Magnetic Resonance Imaging
MRI stands for Magnetic Resonance Imaging, a technology developed after CT scanning. This technology incorporates computer-controlled radio waves and very big magnets. These large magnets create a magnetic field so strong that it is over 25,000 times stronger than the earth’s magnetic field. Once operating, the machine creates the magnetic field, sends radio waves into the body, and measures the response of its cells. This measurement determines how much energy is being released from the cells. The data from these responses is routed to the computer where a three dimensional picture of the body is created.
Electron Beam Tomography
Electron Beam Tomography is different than a CT scan or MRI. This type of technology uses an electron beam that is focused on a tungsten target located beneath the body. EBT scans are very fast and can be taken in a 100 millisecond exposure time. The advantage of this is that no body motion such as a heart beat can interfere with the clarity of the image in a CT scan or MRI. This type of technology uses an electron beam that is focused on a tungsten target located beneath the body. EBT scans are very fast and can be taken in a 100 millisecond exposure time. The advantage of this is that no body motion such as a heart beat can interfere with the clarity of the image.
EBT scans can detect blockages of blood flow by looking for the amount of calcium in the blood vessels. This technology can detect lung cancer, tumors and other medical disorders.

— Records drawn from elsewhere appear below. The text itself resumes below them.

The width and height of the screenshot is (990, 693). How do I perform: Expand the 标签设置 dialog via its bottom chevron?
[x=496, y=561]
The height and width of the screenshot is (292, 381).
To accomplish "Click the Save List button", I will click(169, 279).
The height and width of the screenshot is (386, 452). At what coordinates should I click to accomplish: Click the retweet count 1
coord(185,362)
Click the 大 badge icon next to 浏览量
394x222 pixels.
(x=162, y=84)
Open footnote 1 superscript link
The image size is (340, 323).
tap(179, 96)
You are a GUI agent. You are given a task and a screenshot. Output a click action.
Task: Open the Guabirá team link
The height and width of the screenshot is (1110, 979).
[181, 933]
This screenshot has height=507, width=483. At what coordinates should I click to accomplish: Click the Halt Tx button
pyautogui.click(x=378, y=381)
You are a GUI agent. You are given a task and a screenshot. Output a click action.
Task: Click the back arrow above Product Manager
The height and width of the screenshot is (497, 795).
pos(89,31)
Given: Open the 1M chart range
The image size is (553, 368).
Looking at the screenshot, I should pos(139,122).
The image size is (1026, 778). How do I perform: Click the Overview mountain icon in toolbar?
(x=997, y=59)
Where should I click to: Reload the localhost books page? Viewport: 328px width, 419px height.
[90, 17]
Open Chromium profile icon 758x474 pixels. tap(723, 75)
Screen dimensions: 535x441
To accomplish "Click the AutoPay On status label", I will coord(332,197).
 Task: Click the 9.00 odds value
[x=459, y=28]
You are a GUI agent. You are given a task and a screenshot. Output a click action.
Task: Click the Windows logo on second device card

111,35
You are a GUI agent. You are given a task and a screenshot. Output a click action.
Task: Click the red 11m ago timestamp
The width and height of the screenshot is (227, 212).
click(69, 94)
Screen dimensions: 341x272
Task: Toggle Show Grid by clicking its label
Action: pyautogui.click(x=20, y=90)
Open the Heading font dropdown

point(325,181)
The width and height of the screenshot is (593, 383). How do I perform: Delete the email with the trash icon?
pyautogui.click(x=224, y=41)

Positron Emission Tomography
Positron Emission Tomography is yet another technology utilizing electronic detection of short-lived positron emitting radiopharmeceuticals. It is a non-invasive procedure that can quantitatively measure metabolic, biochemical and functional activity in living tissue. PET can measure chemical changes that occur before visible signs can be detected on other imaging techniques.
PET is a nuclear medicine technique that uses a radioactive tracer and hundreds of radiation detectors, with the assistance of a powerful computer to identify the biochemistry of internal organs. Patients are injected with minuscule amounts of radioactive tracers. The patient receives approximately the same amount of radiation as the would with a standard x-ray. The patient is then scanned with a special camera called the PET Scanner. The images are created three-dimensionally for viewing. These images are used to determine tissue function, rapidly growing tumors and to determine if prescribed treatments such as chemotherapy are working.
PET imaging is also used for the detection of colon cancer, lung cancer, heart disease, and even neurological disorders such as Alzheimer’s disease.